According to the interviews Fleischmann gave to Taibbi, who himself spoke with Thom Hartmann on RT’s ‘The Big Picture’earlier this week, the sales team began to pressure her and others into concealing the overstated incomes, and the risks that went with them. Once the amount of officially designated overstated income loans went below 10 percent, JPMorgan Chase sold the bundle, but not as risky sub-prime loans. Both re-categorizing the loan type and hiding the true incomes of the mortgage owners are criminal offenses, and the securities lost their new owners hundreds of millions of dollars once the market collapsed in 2008.
As a result of JP Morgan’s decision to sell these loans despite knowing they were defective, Taibbi said Americans suffered dramatically.
“Everyone who bought them experienced massive losses,” he told Thom Hartmann.“What a lot of people don’t understand in the financial crisis is that if you have a pension, or you were involved in a mutual fund or your state’s retirement fund was invested in mortgage backed securities, you probably woke up at some point in late 2008 and noticed that 30 to 40 percent of that fund had disappeared. In large part, this was because banks like Chase and other companies were selling these defective products to investors, and they were experiencing massive defaults and massive losses."
In 2010, Dimon told investigating US lawmakers that "somehow we just missed, you know, that home prices don't go up forever."

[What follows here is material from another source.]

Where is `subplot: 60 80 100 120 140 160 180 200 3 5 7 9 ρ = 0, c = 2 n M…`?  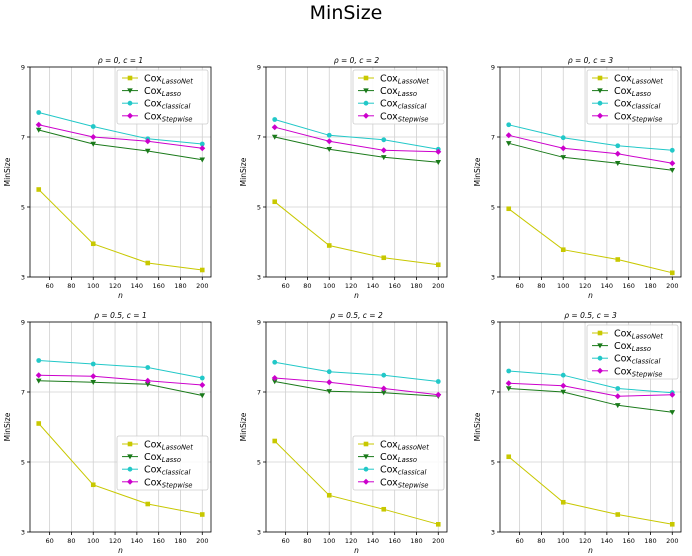
subplot: 60 80 100 120 140 160 180 200 3 5 7 9 ρ = 0, c = 2 n M… is located at coordinates (344, 178).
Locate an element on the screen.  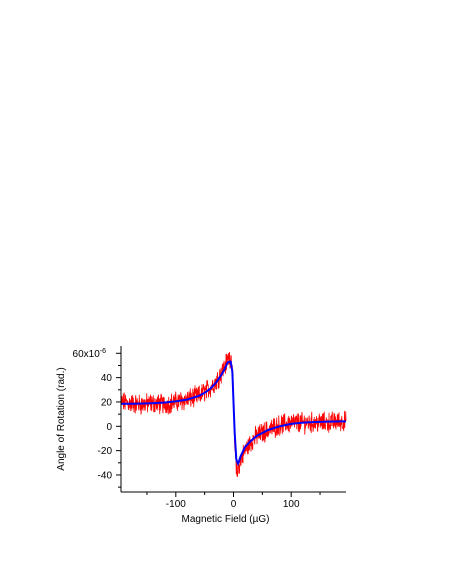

Fleischmann, who herself wrote warning letters to her bosses before her redundancy in 2008, does not believe that for a second, noting that JPMorgan Chase sold its own subprime mortgages back in 2006, after concluding – in Dimon’s own words – “that underwriting standards were deteriorating across the industry."
“The thing I find amazing is that you have these people who are earning millions of dollars per year because they have this incredibly knowledge, can then turn around and say that they didn’t understand the products they were selling, or how the housing market works, and that they couldn’t understand it even after repeated internal warnings,” says Fleischmann.

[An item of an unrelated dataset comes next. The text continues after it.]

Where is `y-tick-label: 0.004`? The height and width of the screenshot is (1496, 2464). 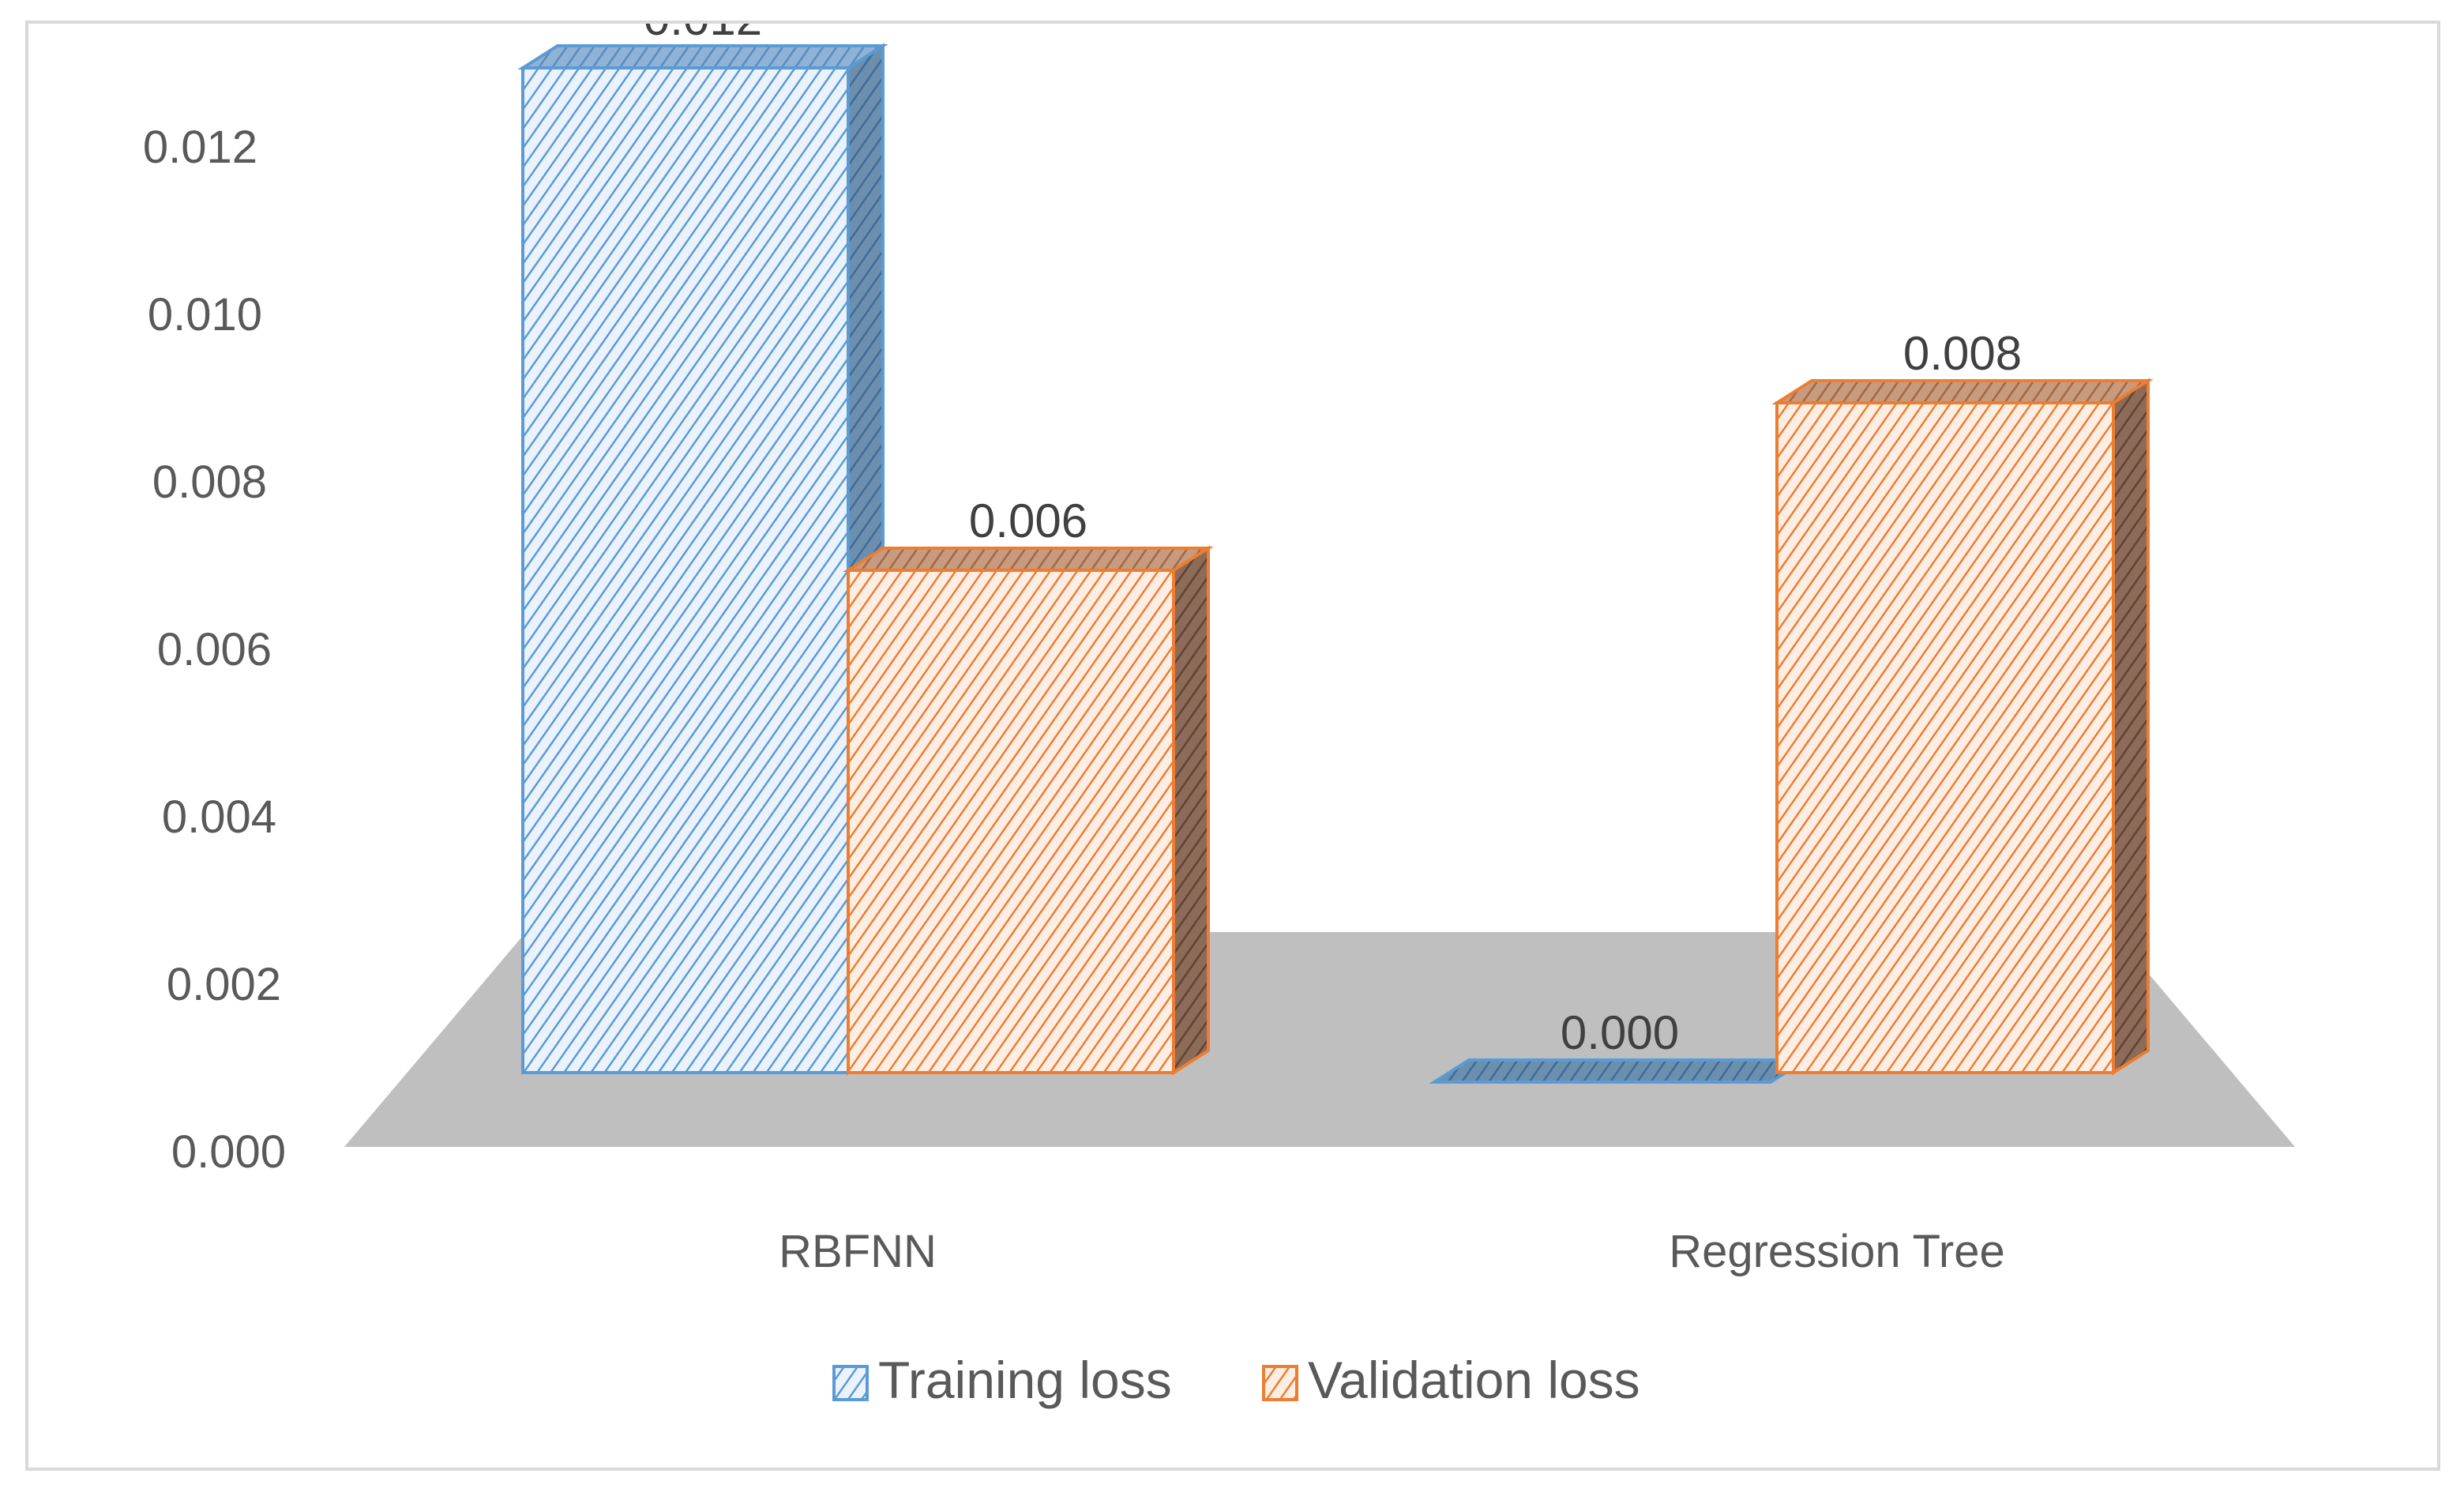
y-tick-label: 0.004 is located at coordinates (219, 817).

“The thing I find amazing is that you have these people who are earning millions of dollars per year because they have this incredibly knowledge, can then turn around and say that they didn’t understand the products they were selling, or how the housing market works, and that they couldn’t understand it even after repeated internal warnings,” says Fleischmann.

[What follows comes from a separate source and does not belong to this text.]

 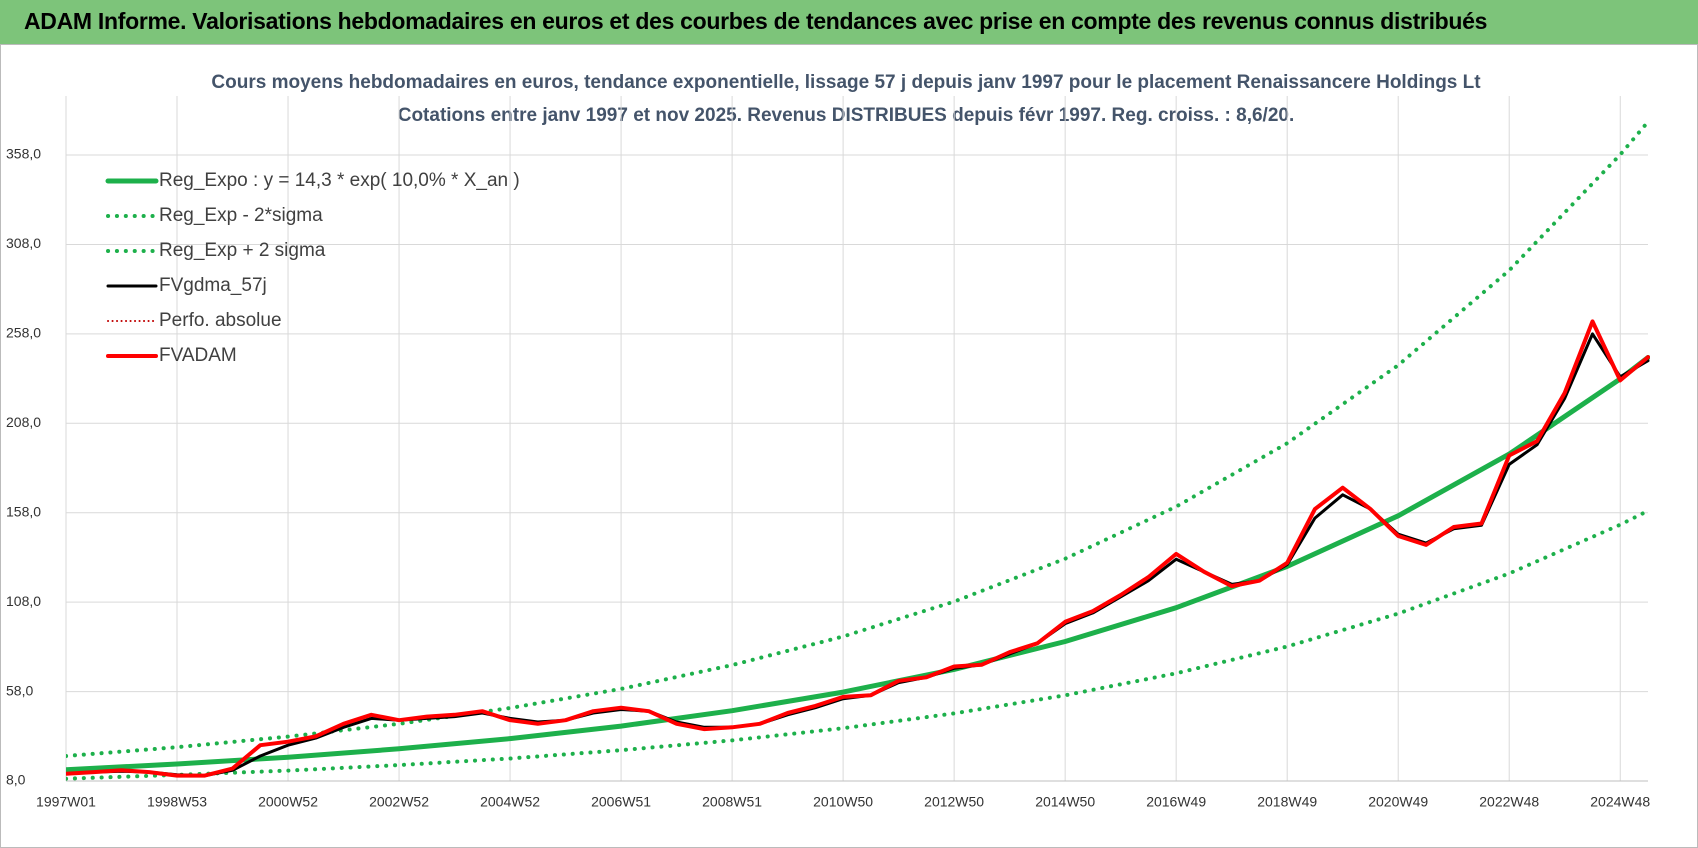 I want to click on x-tick-label: 1997W01, so click(x=66, y=802).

She also rejects the implication that the ultimate purchasers of the loans are responsible for taking the risks.
“You are just putting these packages together, putting a big stamp on them, saying “We’ve looked at these, these are good quality, we’ve told you everything about them…” So it was basically “Trust us,” and then when it all went bust it was: “It’s your fault for trusting us.”
But perhaps more astonishing than the violations themselves are the lengths to which JPMorgan Chase has gone to avoid their violations from going public in subsequent years – perhaps another hint that the Dimon and others knew exactly what was happening.
There was not only the deal that allowed JPMorgan Chase to get away basically unchanged with a fine and a vague statement, which it said was not an admission of guilt. A lawsuit from Federal Home Loan Bank was also settled after it demanded that Fleischmann’s name be revealed.
Fleischmann said that investigators were often focused on specific violations – not necessarily the most severe ones, but ones that could be easily proven – and these would be used as a form of exemplary justice, a symbolic slap on the wrist. These did not compensate all those who lost out or seriously impede the culprits.
As the statute of limitations has run out for most of the crimes she witnessed, Fleischmann, who will return to work in Canada, would still like to see convictions for wire fraud – which can be carried out for up to a decade after the event. But for all of her hope, she doubts there is a sufficient appetite for justice from the US legal system.
"That's the thing I'm worried about. That they make the whole thing disappear. If they do that, the truth will never come out," she told Rolling Stone.